• **Information provided**:

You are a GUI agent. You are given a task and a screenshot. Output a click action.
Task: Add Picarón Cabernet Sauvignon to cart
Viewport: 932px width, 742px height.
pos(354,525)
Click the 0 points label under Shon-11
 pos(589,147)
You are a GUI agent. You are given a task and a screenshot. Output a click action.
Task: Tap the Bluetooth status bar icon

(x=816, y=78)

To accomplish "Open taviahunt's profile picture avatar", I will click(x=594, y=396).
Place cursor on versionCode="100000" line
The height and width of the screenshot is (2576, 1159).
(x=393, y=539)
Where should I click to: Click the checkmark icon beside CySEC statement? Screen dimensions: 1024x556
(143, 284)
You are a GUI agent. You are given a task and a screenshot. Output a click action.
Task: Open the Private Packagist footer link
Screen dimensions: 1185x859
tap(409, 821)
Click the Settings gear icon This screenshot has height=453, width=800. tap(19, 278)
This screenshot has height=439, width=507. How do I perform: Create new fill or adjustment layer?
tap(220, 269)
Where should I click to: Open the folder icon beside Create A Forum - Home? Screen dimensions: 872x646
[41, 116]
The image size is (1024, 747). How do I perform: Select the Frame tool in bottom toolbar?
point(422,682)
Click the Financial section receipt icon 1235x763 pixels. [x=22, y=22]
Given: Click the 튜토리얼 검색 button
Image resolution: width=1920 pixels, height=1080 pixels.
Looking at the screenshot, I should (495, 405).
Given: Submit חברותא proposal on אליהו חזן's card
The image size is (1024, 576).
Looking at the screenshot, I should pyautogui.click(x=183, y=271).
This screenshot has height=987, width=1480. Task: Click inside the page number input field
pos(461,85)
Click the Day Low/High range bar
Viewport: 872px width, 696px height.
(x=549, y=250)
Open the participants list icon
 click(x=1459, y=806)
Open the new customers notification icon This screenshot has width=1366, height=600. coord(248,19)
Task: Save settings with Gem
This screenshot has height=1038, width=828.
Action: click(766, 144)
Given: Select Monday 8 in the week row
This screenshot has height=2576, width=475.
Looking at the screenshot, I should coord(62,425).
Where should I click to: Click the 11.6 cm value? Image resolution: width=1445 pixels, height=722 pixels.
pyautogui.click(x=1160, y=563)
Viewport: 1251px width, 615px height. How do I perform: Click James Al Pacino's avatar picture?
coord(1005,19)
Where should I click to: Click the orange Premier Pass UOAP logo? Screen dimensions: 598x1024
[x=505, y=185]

• **Task objective**: Would you please copy, word for word, everything above from the line containing "Task: Tap the Bluetooth status bar icon" down to the line containing "Task: Save settings with Gem", those two lines included?

• **Exercise result**:
Task: Tap the Bluetooth status bar icon

(x=816, y=78)

To accomplish "Open taviahunt's profile picture avatar", I will click(x=594, y=396).
Place cursor on versionCode="100000" line
The height and width of the screenshot is (2576, 1159).
(x=393, y=539)
Where should I click to: Click the checkmark icon beside CySEC statement? Screen dimensions: 1024x556
(143, 284)
You are a GUI agent. You are given a task and a screenshot. Output a click action.
Task: Open the Private Packagist footer link
Screen dimensions: 1185x859
tap(409, 821)
Click the Settings gear icon This screenshot has height=453, width=800. tap(19, 278)
This screenshot has height=439, width=507. How do I perform: Create new fill or adjustment layer?
tap(220, 269)
Where should I click to: Open the folder icon beside Create A Forum - Home? Screen dimensions: 872x646
[41, 116]
The image size is (1024, 747). How do I perform: Select the Frame tool in bottom toolbar?
point(422,682)
Click the Financial section receipt icon 1235x763 pixels. [x=22, y=22]
Given: Click the 튜토리얼 검색 button
Image resolution: width=1920 pixels, height=1080 pixels.
Looking at the screenshot, I should (495, 405).
Given: Submit חברותא proposal on אליהו חזן's card
The image size is (1024, 576).
Looking at the screenshot, I should pyautogui.click(x=183, y=271).
This screenshot has height=987, width=1480. Task: Click inside the page number input field
pos(461,85)
Click the Day Low/High range bar
Viewport: 872px width, 696px height.
(x=549, y=250)
Open the participants list icon
 click(x=1459, y=806)
Open the new customers notification icon This screenshot has width=1366, height=600. coord(248,19)
Task: Save settings with Gem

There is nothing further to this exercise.